Weight: (1) The data should be weighted for analysis. The appropriate weight variable is NFNWT from the original MIDUS survey (ICPSR 2760). The principal investigators recommend that users normalize the weight to produce an N of 724 before applying it to analyses. Part 1 of this data collection includes both the NFNWT weight variable and a normalized weight variable called WEIGHT. Please see the codebook notes for more information about the weight variables. (2) The original Part 1 data file from the principal investigators contained seven duplicate records. These records were dropped by ICPSR in order to create a unique record identifier to facilitate merging the weight variable from the main MIDUS data to the Part 1 data file.

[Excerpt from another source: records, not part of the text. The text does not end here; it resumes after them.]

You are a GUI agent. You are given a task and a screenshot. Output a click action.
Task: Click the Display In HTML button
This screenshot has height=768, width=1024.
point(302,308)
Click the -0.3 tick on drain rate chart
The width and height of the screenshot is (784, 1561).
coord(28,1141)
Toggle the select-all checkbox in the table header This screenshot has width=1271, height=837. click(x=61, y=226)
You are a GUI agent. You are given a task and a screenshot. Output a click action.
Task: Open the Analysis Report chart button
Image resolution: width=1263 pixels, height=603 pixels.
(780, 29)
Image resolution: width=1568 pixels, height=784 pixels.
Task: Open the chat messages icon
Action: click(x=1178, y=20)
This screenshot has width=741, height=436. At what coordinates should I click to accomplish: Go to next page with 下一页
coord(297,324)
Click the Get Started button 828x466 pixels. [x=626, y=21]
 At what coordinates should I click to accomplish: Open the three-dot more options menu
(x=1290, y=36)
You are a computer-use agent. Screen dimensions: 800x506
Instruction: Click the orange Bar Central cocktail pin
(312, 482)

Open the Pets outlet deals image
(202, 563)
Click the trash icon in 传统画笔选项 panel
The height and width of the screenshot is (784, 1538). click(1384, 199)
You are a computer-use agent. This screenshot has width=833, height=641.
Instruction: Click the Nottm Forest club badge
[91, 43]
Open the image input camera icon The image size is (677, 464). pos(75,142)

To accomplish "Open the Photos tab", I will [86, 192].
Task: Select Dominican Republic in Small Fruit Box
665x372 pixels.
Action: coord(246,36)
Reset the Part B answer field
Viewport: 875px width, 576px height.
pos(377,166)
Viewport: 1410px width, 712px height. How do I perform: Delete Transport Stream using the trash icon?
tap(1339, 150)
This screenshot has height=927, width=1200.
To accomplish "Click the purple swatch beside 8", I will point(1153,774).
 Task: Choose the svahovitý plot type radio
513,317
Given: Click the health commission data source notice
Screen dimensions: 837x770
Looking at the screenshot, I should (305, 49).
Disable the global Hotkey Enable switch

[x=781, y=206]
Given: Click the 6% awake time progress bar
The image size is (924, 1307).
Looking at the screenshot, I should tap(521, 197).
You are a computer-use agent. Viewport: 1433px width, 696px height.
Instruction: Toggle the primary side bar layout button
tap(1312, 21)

Response Rates: The response rate was 82 percent of respondents contacted for the follow-up study.
Extent of Processing: ICPSR data undergo a confidentiality review and are altered when necessary to limit the risk of disclosure. ICPSR also routinely creates ready-to-go data files along with setups in the major statistical software formats as well as standard codebooks to accompany the data. In addition to these procedures, ICPSR performed the following processing steps for this data collection:
- Performed consistency checks.
- Standardized missing values.
- Performed recodes and/or calculated derived variables.
- Checked for undocumented or out-of-range codes.
Original ICPSR Release: 2005-03-25
- 2012-07-12 Created Restricted Data Use Agreement
- 2006-03-30 File CQ2911.ALL.PDF was removed from any previous datasets and flagged as a study-level file, so that it will accompany all downloads.